それから、今の時代は、ものがあふれているからね...という話になった。小さい頃から、欲しいものが与えられ我慢することがなくなった。私の時代は、本当に貧しかった。学校に行くにも教科書なんて買ったことがない。鉛筆だってこんなにちっちゃくなるまで削って使ったといって指先で示してくれる。でもね、誕生日のお祝いもなかったけれど、欲しいものさえなかったの。親からのプレゼントはクリスマスだけだった。しかも毎年母親の手作りの刺繍入りの洋服だったけど、これがどんなに嬉しかったか...とにこにこしながら話してくれる。ちなみに、彼女はカトリックでもプロテスタントでもない宗派のクリスチャンらしい。生活は厳しかったけど、いい時代だったとエヴァ。今も生活は楽じゃないけどね、あの時代の苦しさに戻ることがあったとしても喜んで受け入れるよ。家族が一致しないとね!ハハハ...!!頭のてっぺんからぬけそうなキンキン声のエヴァであるが、いつも明るく話すので、彼女の苦労話もニコニコして聞けるのだ。
一般的に、生活のレベルというものは、上げることは可能だが、一度いい思いをしてしまうと、なかなか生活レベルを下げるのは難しいという。だったら、初めから生活レベルを上げなきゃいいじゃないか?と思うが、人はついつい見栄を張ったり、欲が出てしまうんだな。個人的には、家も家具もこだわりがないので、豪華な生活、贅沢な生活というのには、それほど興味はない。そこそこで十分。それよりも幸福のレベルという方が大切かもしれない。それは「自分が幸せだと感じる」基準だ。
今朝、今年初めての聖書のクラスがあったが、「闇」と「光」の話が出た。光はある意味、暗いところにいて、その価値がわかる。常に明るいところにいたら、その明るさに慣れてしまい、価値を忘れてしまうかもしれない。それは幸福度にも通づることがあるのかもしれない。幸せもそれが当たり前になってしまうと、幸せでなくなってしまうものなのかもしれない。

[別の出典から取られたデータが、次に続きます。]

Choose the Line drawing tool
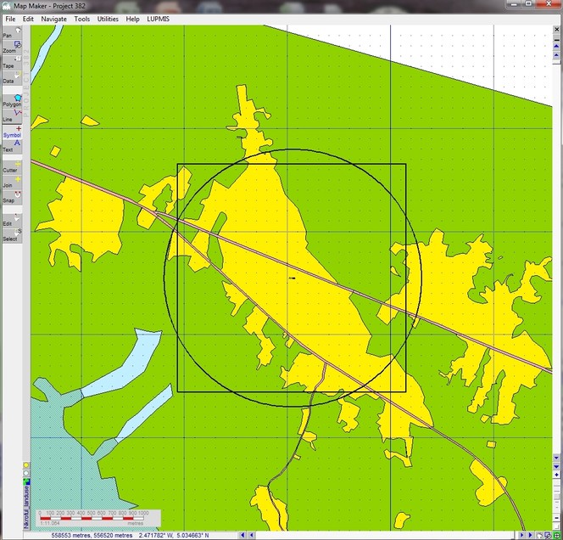 [12, 116]
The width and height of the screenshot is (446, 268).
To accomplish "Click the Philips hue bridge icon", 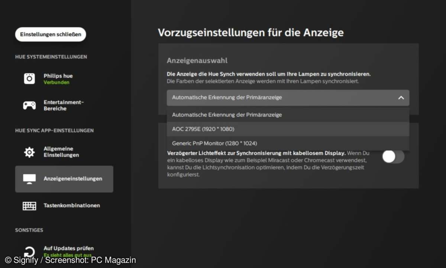I will click(29, 79).
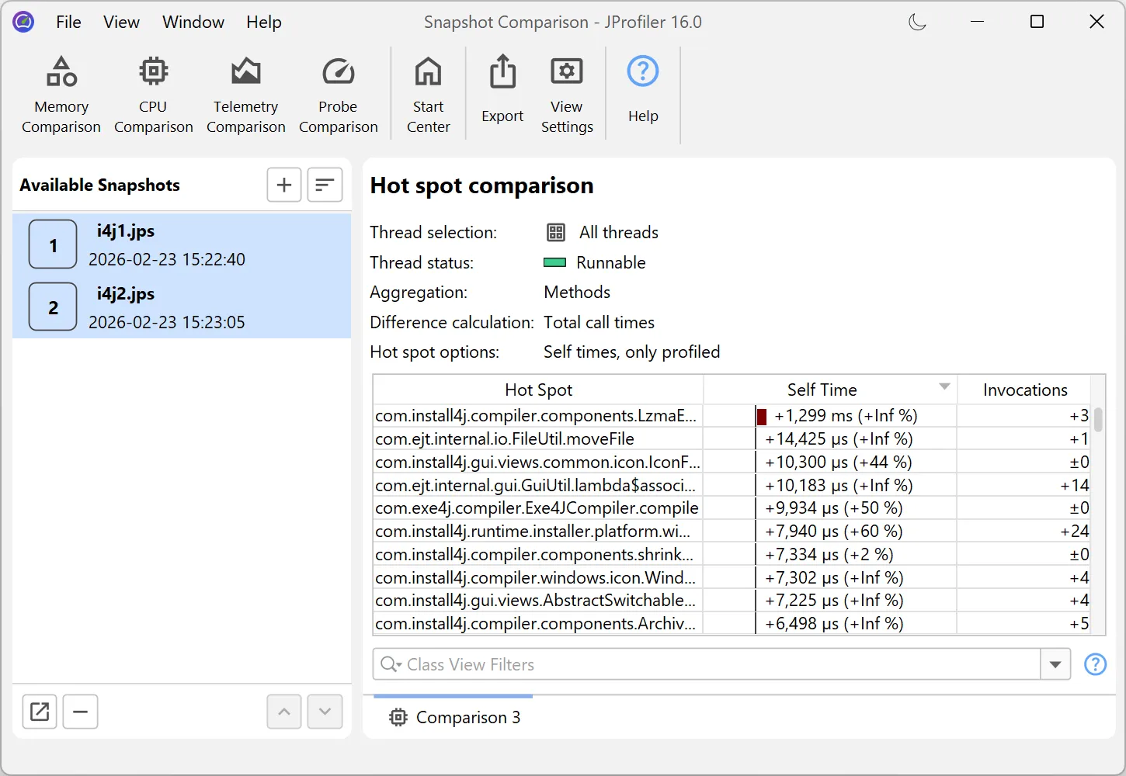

日本は、外国に比べると、危険度が少なく、平和に過ごせることが普通なので、今回のテロ事件のような悪行非道な事件が起きると、あー日本で良かったと思う人もいるのではないだろうか?自分の努力とは関係なく、たまたま生まれた場所や環境の違いだけで、人生、人生観が全く異なってしまう。
話が逸れてしまったが、今朝エヴァの話を聞いてはっとした。当たり前のように思ってきた生活、そして存在する幸せに感謝しなければ、今を幸せとは感じられなくなってしまうと反省。
いただいた恵みを数えてみよう。いただいたものに毎日感謝すれば、生き方も変わるかもしれない。
毎日、私たちが出会う人々、出来事、生活は神様の贈り物、と考えると接し方も変わるかもしれない。よりよく生きることが自分のためになり、また神様への贈り物にもなるであろうから。